Der „Bauturbo“: Noch eher Schein als Sein
Die Firma bei der Nadhem angestellt ist, ist auch im Wohnungsbau tätig. Der sollte vom neuen neuen „Bauturbo“-Gesetz der Bundesregierung profitieren: Kommunen sollen damit Bauvorhaben schneller genehmigen und Bürokratie abbauen können. Denn bevor Wohnraum entstehen konnte, war bisher ein zeitaufwändiger Prozess bis zum genehmigten Bauantrag nötig. Das im Oktober 2025 in Kraft getretene Bauturbo-Gesetz soll diesen Schritt vereinfachen, beispielsweise wenn aufgestockt oder angebaut werden soll.
Das bedeutet für Nadhem und seine Bauherren mehr Planungssicherheit. Umgesetzt wurde dieses Gesetz in Einzelfällen, eine nicht repräsentative BR-Umfrage in der Oberpfalz zeigt jedoch, dass der „Bau-Turbo“ nur schleppend in Gang kommt: Angestellte der Bauämter müssen zuerst auf die neuen Umstände geschult werden, eine großflächige Umsetzung verzögert sich.

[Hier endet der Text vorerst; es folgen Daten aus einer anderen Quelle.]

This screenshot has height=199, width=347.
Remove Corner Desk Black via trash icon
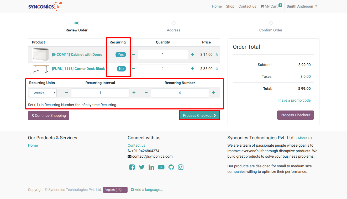217,69
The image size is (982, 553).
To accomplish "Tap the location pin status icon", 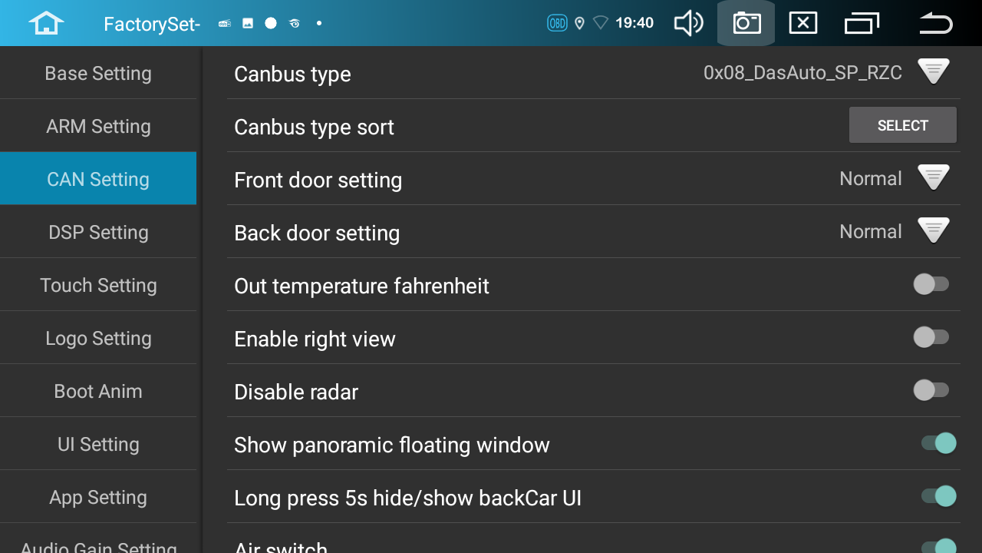I will coord(579,23).
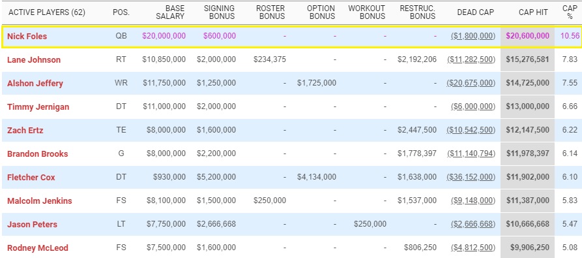Open Rodney McLeod player page

[38, 248]
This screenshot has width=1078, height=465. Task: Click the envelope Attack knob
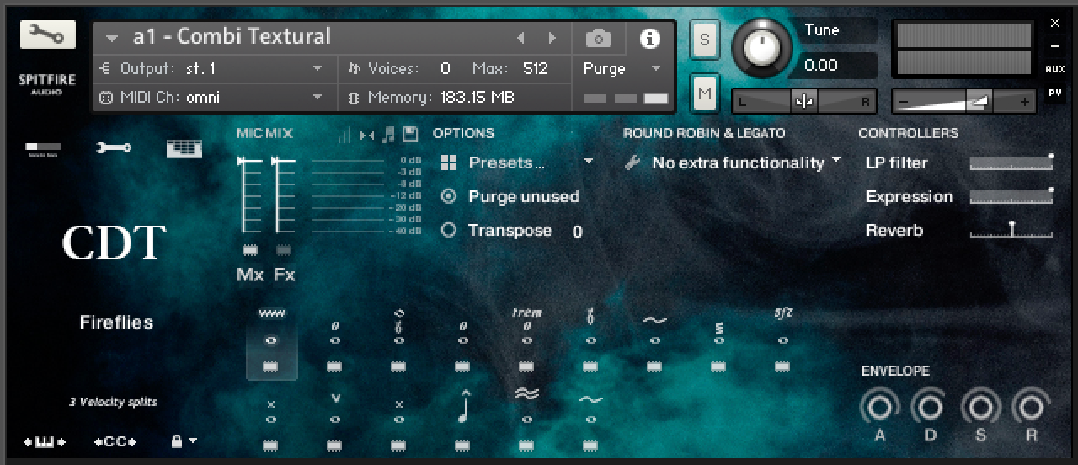[878, 408]
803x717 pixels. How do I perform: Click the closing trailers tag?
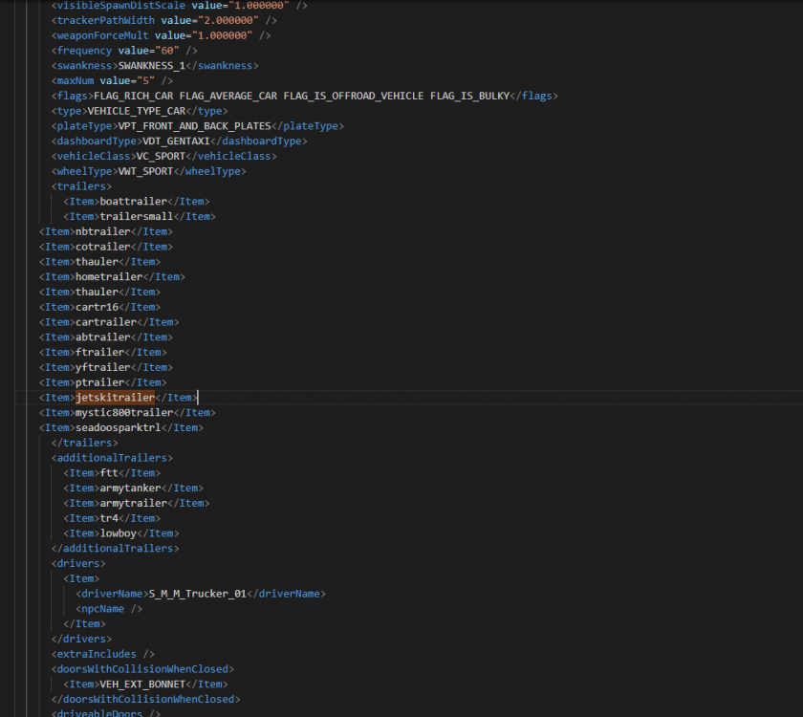(86, 443)
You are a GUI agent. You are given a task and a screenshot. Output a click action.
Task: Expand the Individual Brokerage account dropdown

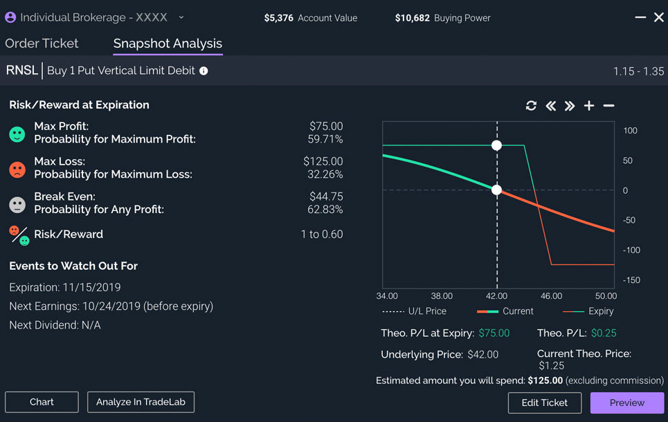pos(180,17)
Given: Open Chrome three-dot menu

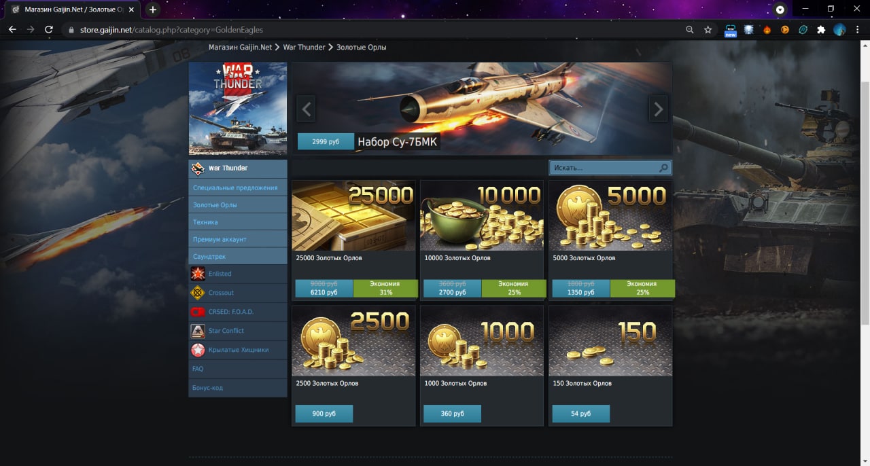Looking at the screenshot, I should click(858, 30).
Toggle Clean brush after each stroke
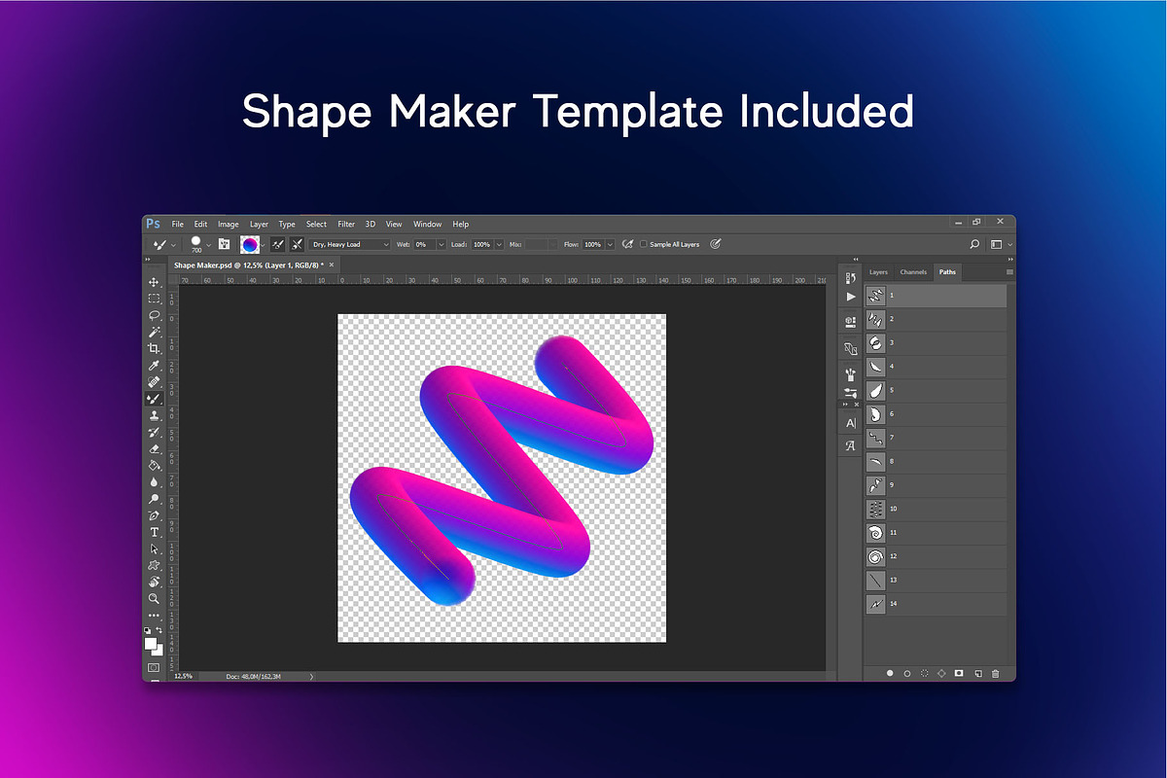The image size is (1167, 778). [296, 245]
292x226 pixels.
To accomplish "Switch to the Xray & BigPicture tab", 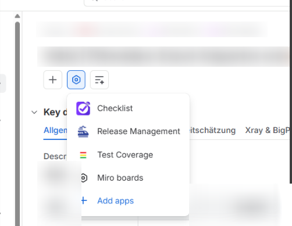I will click(x=268, y=130).
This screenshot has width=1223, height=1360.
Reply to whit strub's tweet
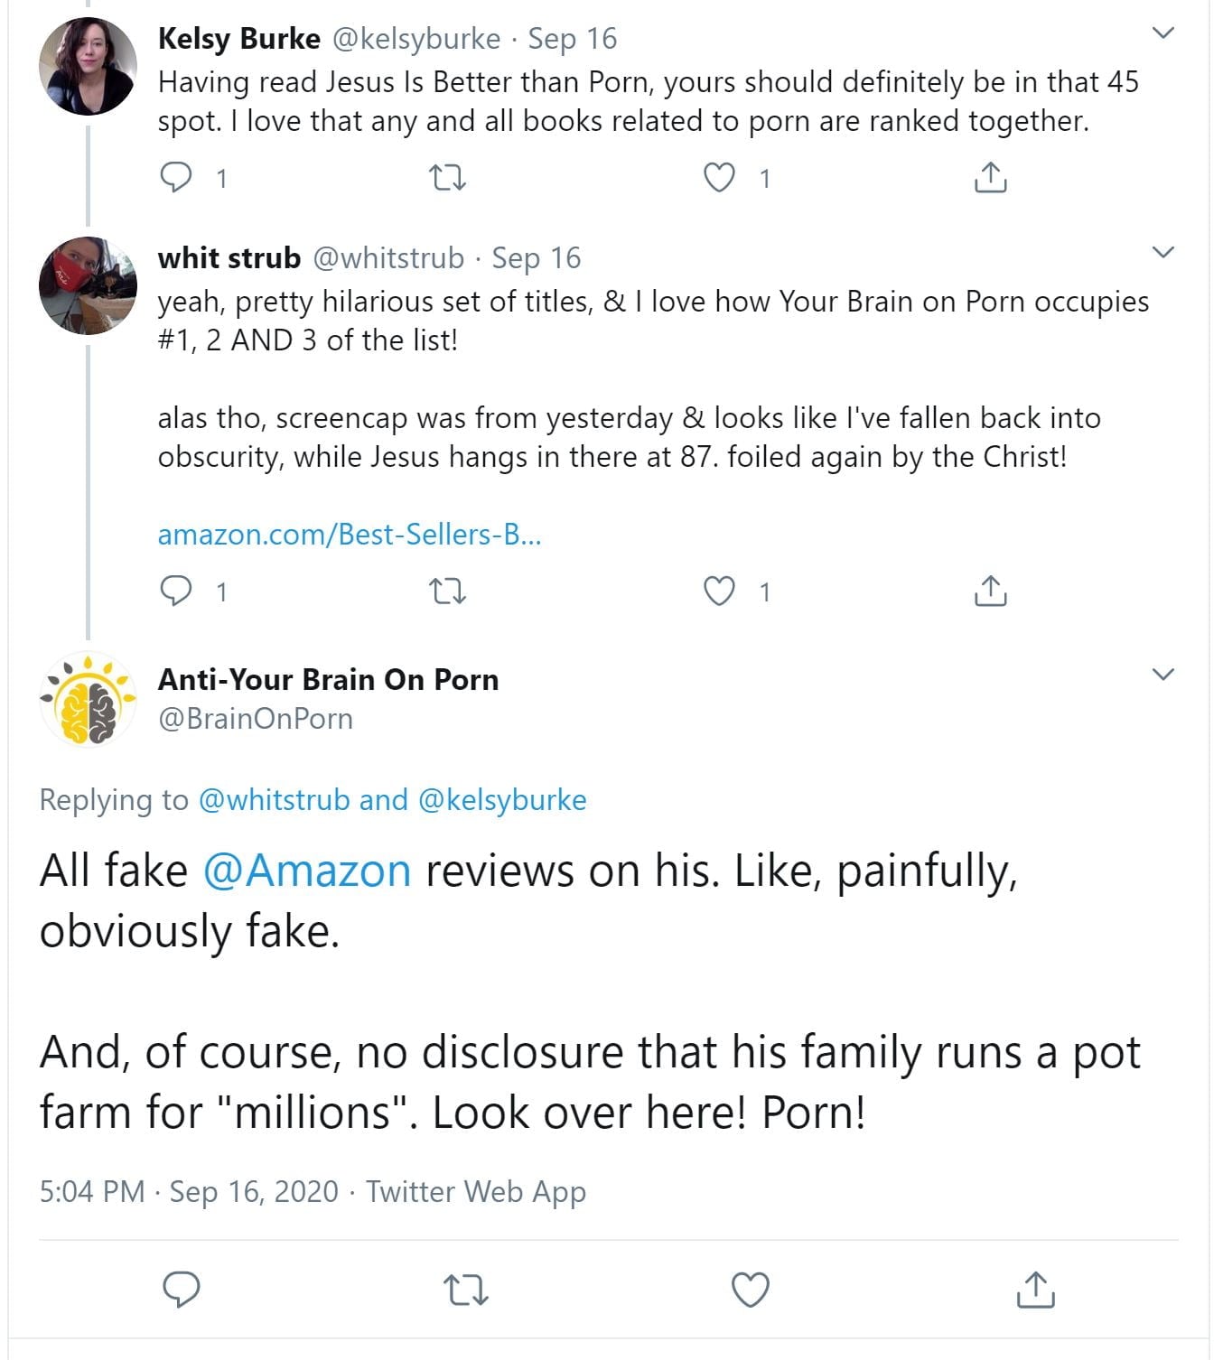point(176,591)
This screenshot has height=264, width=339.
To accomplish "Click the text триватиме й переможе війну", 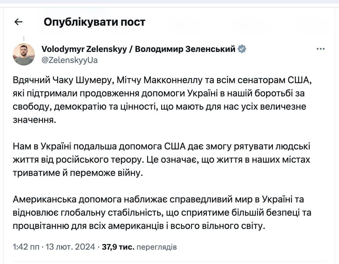I will pos(77,173).
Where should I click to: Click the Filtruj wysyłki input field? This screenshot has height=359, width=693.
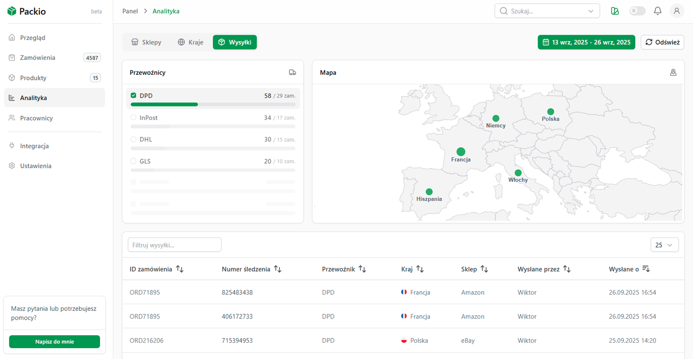(175, 245)
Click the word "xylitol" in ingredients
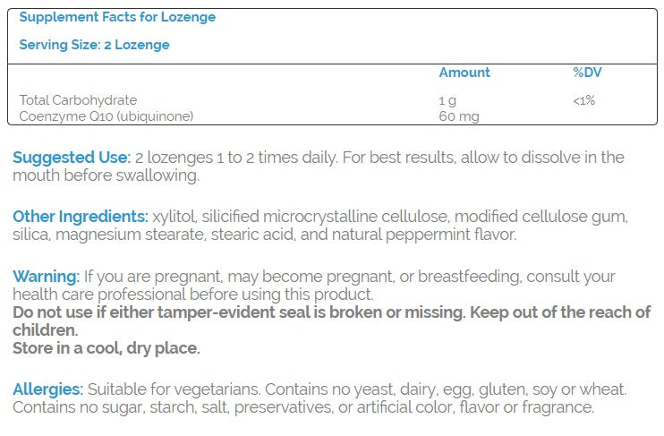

Was verdient ein Bauleiter?
Nadhems monatliches Grundgehalt beträgt 6.191 Euro. Zusätzlich erhält er Zulagen in Höhe von insgesamt 709 Euro, sodass sein Bruttogehalt 6.900 Euro beträgt. Nadhem darf einen Dienstwagen nutzen. Die Kosten für den Dienstwagen werden ihm nach der 1%-Regelung monatlich mit 581 Euro brutto auf sein Gehalt aufgeschlagen und vom Netto wieder abgezogen. Nach Abzug von Steuern, Dienstwagen und Renten- und Arbeitslosenversicherung erhält Nadhem 4.443 Euro netto.
„Ich bin zufrieden mit meinem Beruf, ein Anteil davon ist das Gehalt“, erklärt Nadhem. Auch wenn die Tage auf der Baustelle fordernd sein können, lohnt es sich für ihn, seinen Beruf weiterhin auszuführen.